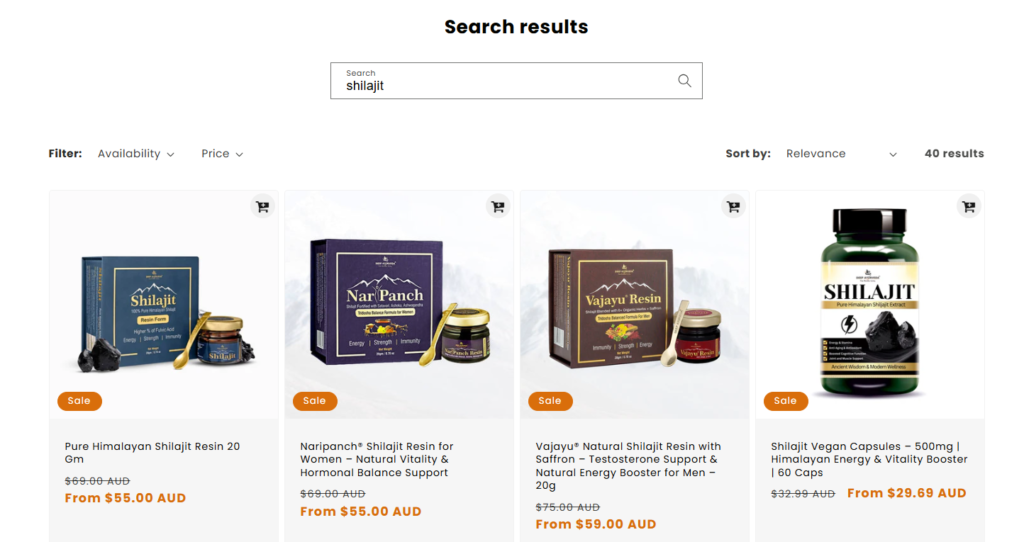Open Naripanch Shilajit Resin for Women link

pos(377,459)
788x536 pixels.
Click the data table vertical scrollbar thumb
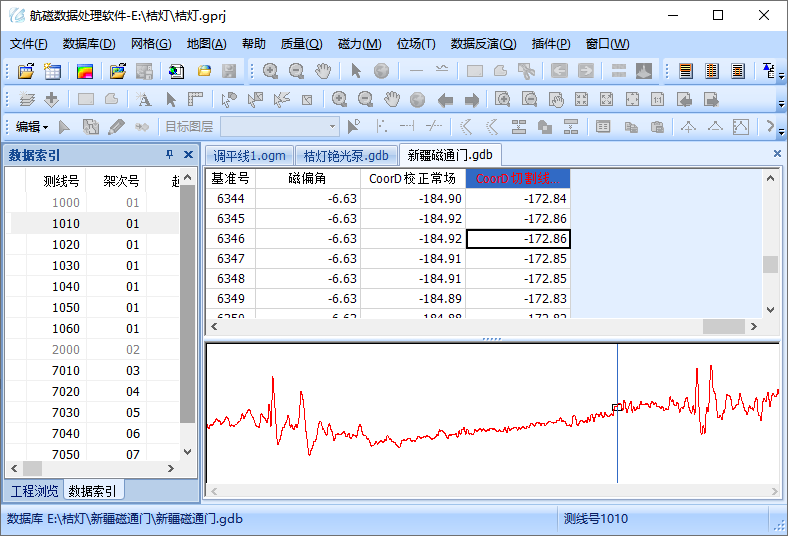click(770, 264)
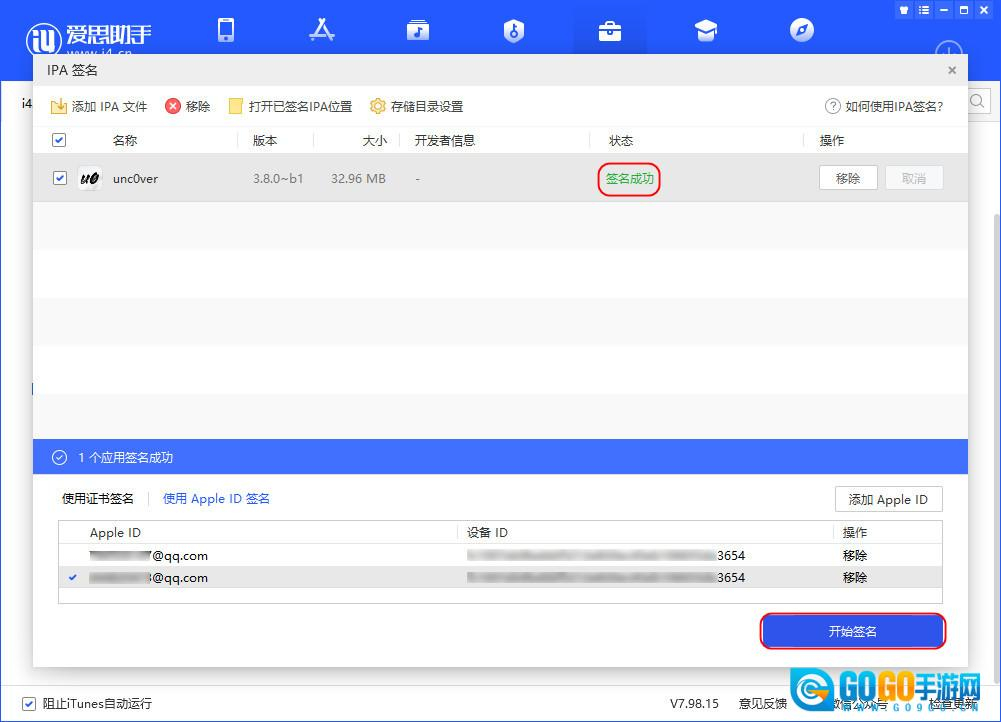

—————

Copy every line of the rows above word for word, leaving out the pictures.

> [Task response]
Open Naripanch Shilajit Resin for Women link

pos(377,459)
788x536 pixels.
Click the data table vertical scrollbar thumb
click(770, 264)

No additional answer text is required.